TEXT FOR ANALYSIS: Begin

The CPI report today was mainly interesting because while core rose as expected – actually, a little bit more than expected – that was not due to primary rents and Owners’ Equivalent Rent, which have been the driving force for some time. Indeed, Primary Rents actually decelerated, so the rise in core CPI came despite sluggishness in one of the formerly-leading components.

So what happened? Well, other elements of core services took the reins. Un-sexy elements like Information and Information Processing (-0.8% from -1.5%, and compared to a 2-year compounded rate of -1.3%), Personal Care Services (3.1% vs 2.7%), Medical Care – Professional Services (2.0% vs 1.8%), and Health Insurance (3.6% vs 3.0% – see chart below, source Bloomberg).

healthins

It is worth pointing out that health insurance is only 0.75% of the CPI because the BLS measures the costs of medical provision more directly. This is a residual. But still very interesting given what we know anecdotally is happening in the ACA marketplace.

Here is the chart of core inflation, ex-shelter (Source: Enduring Investments).

corexshelt

This doesn’t look alarming, but the story of the low core inflation over the last few years can be thought of this way: shelter prices going up; core services ex-shelter decelerating somewhat; core goods deflating. We can’t count on core goods deflating forever (although our models have them deflating at roughly this pace for a little while yet), and they tend to move around more than core goods. But the core services ex-shelter piece, filled with things like medical care, has played a major role. Those pieces are now re-accelerating.

Nothing that happened today, as I note in the tweet-feed, will change what the Fed does tomorrow. While I was long skeptical that the Committee would tighten in December, the market priced it in and no Fed speaker (with any weight) tried to signal otherwise. That tacit agreement with market pricing has historically meant that the FOMC was prepared to do what the market had priced in. But there are four caveats worth noting.

First, as I said in the tweet-stream the Fed is always more likely to surprise on the dovish side than on the hawkish side. Thus, if the market was pricing in no action but the Committee wanted to tighten, they would be much more aggressive about speaking out so as not to surprise the markets. They never seem to care about surprising them in the dovish direction. So there’s that.

Second, this would be the first tightening of the Yellen regime. We don’t know that she operates in the same way that prior Fed Chairmen have operated; perhaps she is less worried (or aware) about surprising the markets. It is worth keeping in mind although I doubt very much she wants to be a rebel in this way, especially with high yield markets in what can generously be called “disarray.”

TEXT FOR ANALYSIS: End
INFORMATION PROVIDED: Begin

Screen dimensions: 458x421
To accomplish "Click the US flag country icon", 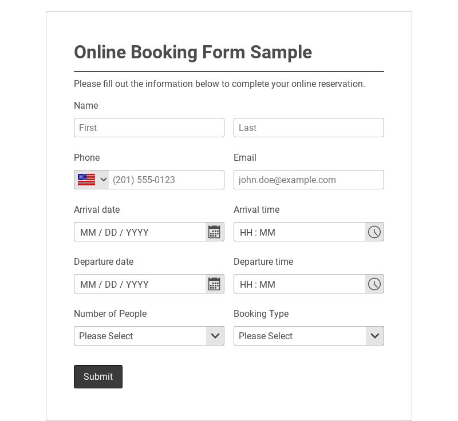I will click(x=86, y=180).

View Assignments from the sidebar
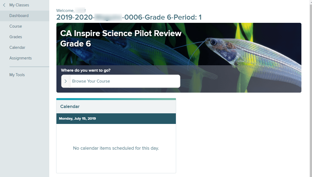(x=20, y=58)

INFORMATION PROVIDED: End

▶ **EXERCISE 1**
From the commentary on the CPI report, copy the passage from "Here is the" up to and including "are now re-accelerating.".
▶ **EXERCISE 2**
According to the commentary on the CPI report, what share of the CPI does health insurance make up?

▶ **ANSWER SPACE 1**
Here is the chart of core inflation, ex-shelter (Source: Enduring Investments).

corexshelt

This doesn’t look alarming, but the story of the low core inflation over the last few years can be thought of this way: shelter prices going up; core services ex-shelter decelerating somewhat; core goods deflating. We can’t count on core goods deflating forever (although our models have them deflating at roughly this pace for a little while yet), and they tend to move around more than core goods. But the core services ex-shelter piece, filled with things like medical care, has played a major role. Those pieces are now re-accelerating.

▶ **ANSWER SPACE 2**
0.75%